▸ GIVEN DATA:

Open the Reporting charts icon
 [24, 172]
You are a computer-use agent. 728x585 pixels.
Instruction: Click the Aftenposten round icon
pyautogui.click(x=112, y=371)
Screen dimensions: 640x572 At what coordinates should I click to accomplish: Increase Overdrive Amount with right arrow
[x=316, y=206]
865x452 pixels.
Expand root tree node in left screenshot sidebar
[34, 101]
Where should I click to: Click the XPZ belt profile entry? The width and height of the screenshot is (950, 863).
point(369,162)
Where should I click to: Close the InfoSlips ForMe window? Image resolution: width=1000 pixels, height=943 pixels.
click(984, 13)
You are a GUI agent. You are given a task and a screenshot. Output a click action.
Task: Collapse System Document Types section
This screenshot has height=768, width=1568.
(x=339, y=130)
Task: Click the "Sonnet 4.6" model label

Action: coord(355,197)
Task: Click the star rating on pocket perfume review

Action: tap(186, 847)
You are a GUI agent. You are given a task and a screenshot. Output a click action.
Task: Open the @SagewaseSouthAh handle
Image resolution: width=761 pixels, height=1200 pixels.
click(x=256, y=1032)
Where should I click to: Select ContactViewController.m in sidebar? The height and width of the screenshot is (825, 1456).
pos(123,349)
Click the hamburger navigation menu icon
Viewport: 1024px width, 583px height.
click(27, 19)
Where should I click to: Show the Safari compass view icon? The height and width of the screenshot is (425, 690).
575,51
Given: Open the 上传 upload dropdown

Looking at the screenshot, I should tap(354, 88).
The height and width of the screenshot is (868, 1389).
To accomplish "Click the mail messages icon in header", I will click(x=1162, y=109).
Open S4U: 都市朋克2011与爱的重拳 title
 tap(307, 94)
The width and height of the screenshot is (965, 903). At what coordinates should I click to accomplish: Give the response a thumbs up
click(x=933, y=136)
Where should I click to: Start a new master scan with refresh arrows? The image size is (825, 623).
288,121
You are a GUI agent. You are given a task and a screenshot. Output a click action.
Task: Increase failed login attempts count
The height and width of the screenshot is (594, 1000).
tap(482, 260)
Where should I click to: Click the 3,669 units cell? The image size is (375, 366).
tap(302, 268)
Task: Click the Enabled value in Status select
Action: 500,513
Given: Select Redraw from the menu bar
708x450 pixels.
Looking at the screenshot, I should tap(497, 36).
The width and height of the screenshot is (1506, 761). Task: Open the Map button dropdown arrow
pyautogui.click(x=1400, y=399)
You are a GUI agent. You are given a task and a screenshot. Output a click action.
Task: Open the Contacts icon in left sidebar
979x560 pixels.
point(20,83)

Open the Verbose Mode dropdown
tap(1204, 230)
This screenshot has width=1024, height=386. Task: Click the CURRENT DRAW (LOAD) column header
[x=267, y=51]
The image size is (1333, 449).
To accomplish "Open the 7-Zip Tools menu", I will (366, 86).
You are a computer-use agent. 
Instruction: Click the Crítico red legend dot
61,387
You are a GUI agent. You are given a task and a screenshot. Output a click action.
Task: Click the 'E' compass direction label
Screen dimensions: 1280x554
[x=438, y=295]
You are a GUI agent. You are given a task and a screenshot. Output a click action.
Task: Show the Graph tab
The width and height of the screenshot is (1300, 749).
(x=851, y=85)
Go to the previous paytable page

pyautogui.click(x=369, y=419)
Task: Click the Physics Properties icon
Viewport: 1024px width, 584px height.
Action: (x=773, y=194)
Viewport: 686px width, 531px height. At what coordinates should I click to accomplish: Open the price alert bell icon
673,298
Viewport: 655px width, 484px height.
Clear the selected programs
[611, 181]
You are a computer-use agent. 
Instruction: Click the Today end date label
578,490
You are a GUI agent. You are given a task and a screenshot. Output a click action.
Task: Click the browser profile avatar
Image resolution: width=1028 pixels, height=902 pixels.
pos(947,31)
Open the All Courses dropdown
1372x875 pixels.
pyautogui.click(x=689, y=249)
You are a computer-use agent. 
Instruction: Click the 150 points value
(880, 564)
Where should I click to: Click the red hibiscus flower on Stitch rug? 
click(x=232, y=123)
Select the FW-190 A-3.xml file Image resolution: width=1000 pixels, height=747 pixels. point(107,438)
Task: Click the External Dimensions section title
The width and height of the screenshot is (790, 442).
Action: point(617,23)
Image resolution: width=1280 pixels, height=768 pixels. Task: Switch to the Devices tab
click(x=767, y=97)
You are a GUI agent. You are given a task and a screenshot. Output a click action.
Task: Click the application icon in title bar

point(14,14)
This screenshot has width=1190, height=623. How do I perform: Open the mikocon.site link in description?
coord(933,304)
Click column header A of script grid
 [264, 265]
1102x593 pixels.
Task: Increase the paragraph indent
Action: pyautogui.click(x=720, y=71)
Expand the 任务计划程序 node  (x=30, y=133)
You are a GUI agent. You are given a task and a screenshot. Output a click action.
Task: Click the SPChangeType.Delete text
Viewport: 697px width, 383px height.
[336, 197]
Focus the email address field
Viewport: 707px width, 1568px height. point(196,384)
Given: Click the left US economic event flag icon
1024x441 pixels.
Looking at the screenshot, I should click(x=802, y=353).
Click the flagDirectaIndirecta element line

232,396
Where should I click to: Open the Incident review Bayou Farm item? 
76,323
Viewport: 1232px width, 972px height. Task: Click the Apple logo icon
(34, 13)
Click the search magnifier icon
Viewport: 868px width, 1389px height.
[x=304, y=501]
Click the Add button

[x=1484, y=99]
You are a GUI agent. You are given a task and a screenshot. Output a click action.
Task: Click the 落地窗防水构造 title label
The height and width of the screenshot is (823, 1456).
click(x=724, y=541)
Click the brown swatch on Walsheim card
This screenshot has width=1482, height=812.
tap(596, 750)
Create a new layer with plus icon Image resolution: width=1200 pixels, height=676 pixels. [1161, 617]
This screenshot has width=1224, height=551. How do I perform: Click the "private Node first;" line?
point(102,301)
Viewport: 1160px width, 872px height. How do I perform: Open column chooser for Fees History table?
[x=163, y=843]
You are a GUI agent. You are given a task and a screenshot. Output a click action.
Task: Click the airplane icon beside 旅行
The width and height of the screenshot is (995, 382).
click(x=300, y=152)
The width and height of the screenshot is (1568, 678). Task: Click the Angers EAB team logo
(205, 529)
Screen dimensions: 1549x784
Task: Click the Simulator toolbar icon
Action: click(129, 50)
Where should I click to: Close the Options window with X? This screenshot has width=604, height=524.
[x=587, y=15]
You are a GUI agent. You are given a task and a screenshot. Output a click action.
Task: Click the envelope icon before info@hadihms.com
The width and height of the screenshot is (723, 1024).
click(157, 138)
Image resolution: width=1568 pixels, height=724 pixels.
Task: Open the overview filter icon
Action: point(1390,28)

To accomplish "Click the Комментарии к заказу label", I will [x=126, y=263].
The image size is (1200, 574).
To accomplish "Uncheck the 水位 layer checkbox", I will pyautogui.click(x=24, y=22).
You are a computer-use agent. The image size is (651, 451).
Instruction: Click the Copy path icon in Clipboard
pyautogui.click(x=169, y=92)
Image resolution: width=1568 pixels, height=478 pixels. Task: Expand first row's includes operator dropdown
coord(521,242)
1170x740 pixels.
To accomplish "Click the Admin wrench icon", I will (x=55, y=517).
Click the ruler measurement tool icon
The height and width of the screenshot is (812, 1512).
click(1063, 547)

▸ PROBLEM STATEMENT: The full set of entries above has to be restated exactly.

▸ ANSWER TO THE EXERCISE:
Open the Reporting charts icon
 [24, 172]
You are a computer-use agent. 728x585 pixels.
Instruction: Click the Aftenposten round icon
pyautogui.click(x=112, y=371)
Screen dimensions: 640x572 At what coordinates should I click to accomplish: Increase Overdrive Amount with right arrow
[x=316, y=206]
865x452 pixels.
Expand root tree node in left screenshot sidebar
[34, 101]
Where should I click to: Click the XPZ belt profile entry? The width and height of the screenshot is (950, 863).
point(369,162)
Where should I click to: Close the InfoSlips ForMe window? Image resolution: width=1000 pixels, height=943 pixels.
click(984, 13)
You are a GUI agent. You are given a task and a screenshot. Output a click action.
Task: Collapse System Document Types section
This screenshot has height=768, width=1568.
(x=339, y=130)
Task: Click the "Sonnet 4.6" model label

Action: coord(355,197)
Task: Click the star rating on pocket perfume review

Action: tap(186, 847)
You are a GUI agent. You are given a task and a screenshot. Output a click action.
Task: Open the @SagewaseSouthAh handle
Image resolution: width=761 pixels, height=1200 pixels.
click(x=256, y=1032)
Where should I click to: Select ContactViewController.m in sidebar? The height and width of the screenshot is (825, 1456).
pos(123,349)
Click the hamburger navigation menu icon
Viewport: 1024px width, 583px height.
click(27, 19)
Where should I click to: Show the Safari compass view icon? The height and width of the screenshot is (425, 690).
575,51
Given: Open the 上传 upload dropdown

Looking at the screenshot, I should tap(354, 88).
The height and width of the screenshot is (868, 1389).
To accomplish "Click the mail messages icon in header", I will click(x=1162, y=109).
Open S4U: 都市朋克2011与爱的重拳 title
 tap(307, 94)
The width and height of the screenshot is (965, 903). At what coordinates should I click to accomplish: Give the response a thumbs up
click(x=933, y=136)
Where should I click to: Start a new master scan with refresh arrows? The image size is (825, 623).
288,121
You are a GUI agent. You are given a task and a screenshot. Output a click action.
Task: Increase failed login attempts count
The height and width of the screenshot is (594, 1000).
tap(482, 260)
Where should I click to: Click the 3,669 units cell? The image size is (375, 366).
tap(302, 268)
Task: Click the Enabled value in Status select
Action: 500,513
Given: Select Redraw from the menu bar
708x450 pixels.
Looking at the screenshot, I should tap(497, 36).
The width and height of the screenshot is (1506, 761). Task: Open the Map button dropdown arrow
pyautogui.click(x=1400, y=399)
You are a GUI agent. You are given a task and a screenshot. Output a click action.
Task: Open the Contacts icon in left sidebar
979x560 pixels.
point(20,83)

Open the Verbose Mode dropdown
tap(1204, 230)
This screenshot has width=1024, height=386. Task: Click the CURRENT DRAW (LOAD) column header
[x=267, y=51]
The image size is (1333, 449).
To accomplish "Open the 7-Zip Tools menu", I will (366, 86).
You are a computer-use agent. 
Instruction: Click the Crítico red legend dot
61,387
You are a GUI agent. You are given a task and a screenshot. Output a click action.
Task: Click the 'E' compass direction label
Screen dimensions: 1280x554
[x=438, y=295]
You are a GUI agent. You are given a task and a screenshot. Output a click action.
Task: Show the Graph tab
The width and height of the screenshot is (1300, 749).
(x=851, y=85)
Go to the previous paytable page

pyautogui.click(x=369, y=419)
Task: Click the Physics Properties icon
Viewport: 1024px width, 584px height.
Action: (x=773, y=194)
Viewport: 686px width, 531px height. At what coordinates should I click to accomplish: Open the price alert bell icon
673,298
Viewport: 655px width, 484px height.
Clear the selected programs
[611, 181]
You are a computer-use agent. 
Instruction: Click the Today end date label
578,490
You are a GUI agent. You are given a task and a screenshot. Output a click action.
Task: Click the browser profile avatar
Image resolution: width=1028 pixels, height=902 pixels.
pos(947,31)
Open the All Courses dropdown
1372x875 pixels.
pyautogui.click(x=689, y=249)
You are a computer-use agent. 
Instruction: Click the 150 points value
(880, 564)
Where should I click to: Click the red hibiscus flower on Stitch rug? 
click(x=232, y=123)
Select the FW-190 A-3.xml file Image resolution: width=1000 pixels, height=747 pixels. point(107,438)
Task: Click the External Dimensions section title
The width and height of the screenshot is (790, 442).
Action: point(617,23)
Image resolution: width=1280 pixels, height=768 pixels. Task: Switch to the Devices tab
click(x=767, y=97)
You are a GUI agent. You are given a task and a screenshot. Output a click action.
Task: Click the application icon in title bar

point(14,14)
This screenshot has width=1190, height=623. How do I perform: Open the mikocon.site link in description?
coord(933,304)
Click column header A of script grid
 [264, 265]
1102x593 pixels.
Task: Increase the paragraph indent
Action: pyautogui.click(x=720, y=71)
Expand the 任务计划程序 node  (x=30, y=133)
You are a GUI agent. You are given a task and a screenshot. Output a click action.
Task: Click the SPChangeType.Delete text
Viewport: 697px width, 383px height.
[336, 197]
Focus the email address field
Viewport: 707px width, 1568px height. point(196,384)
Given: Click the left US economic event flag icon
1024x441 pixels.
Looking at the screenshot, I should click(x=802, y=353).
Click the flagDirectaIndirecta element line

232,396
Where should I click to: Open the Incident review Bayou Farm item? 
76,323
Viewport: 1232px width, 972px height. Task: Click the Apple logo icon
(34, 13)
Click the search magnifier icon
Viewport: 868px width, 1389px height.
[x=304, y=501]
Click the Add button

[x=1484, y=99]
You are a GUI agent. You are given a task and a screenshot. Output a click action.
Task: Click the 落地窗防水构造 title label
The height and width of the screenshot is (823, 1456).
click(x=724, y=541)
Click the brown swatch on Walsheim card
This screenshot has width=1482, height=812.
tap(596, 750)
Create a new layer with plus icon Image resolution: width=1200 pixels, height=676 pixels. [1161, 617]
This screenshot has width=1224, height=551. How do I perform: Click the "private Node first;" line?
point(102,301)
Viewport: 1160px width, 872px height. How do I perform: Open column chooser for Fees History table?
[x=163, y=843]
You are a GUI agent. You are given a task and a screenshot. Output a click action.
Task: Click the airplane icon beside 旅行
The width and height of the screenshot is (995, 382).
click(x=300, y=152)
The width and height of the screenshot is (1568, 678). Task: Click the Angers EAB team logo
(205, 529)
Screen dimensions: 1549x784
Task: Click the Simulator toolbar icon
Action: click(129, 50)
Where should I click to: Close the Options window with X? This screenshot has width=604, height=524.
[x=587, y=15]
You are a GUI agent. You are given a task and a screenshot. Output a click action.
Task: Click the envelope icon before info@hadihms.com
The width and height of the screenshot is (723, 1024).
click(157, 138)
Image resolution: width=1568 pixels, height=724 pixels.
Task: Open the overview filter icon
Action: point(1390,28)

To accomplish "Click the Комментарии к заказу label", I will [x=126, y=263].
The image size is (1200, 574).
To accomplish "Uncheck the 水位 layer checkbox", I will pyautogui.click(x=24, y=22).
You are a computer-use agent. The image size is (651, 451).
Instruction: Click the Copy path icon in Clipboard
pyautogui.click(x=169, y=92)
Image resolution: width=1568 pixels, height=478 pixels. Task: Expand first row's includes operator dropdown
coord(521,242)
1170x740 pixels.
To accomplish "Click the Admin wrench icon", I will (x=55, y=517).
Click the ruler measurement tool icon
The height and width of the screenshot is (812, 1512).
click(1063, 547)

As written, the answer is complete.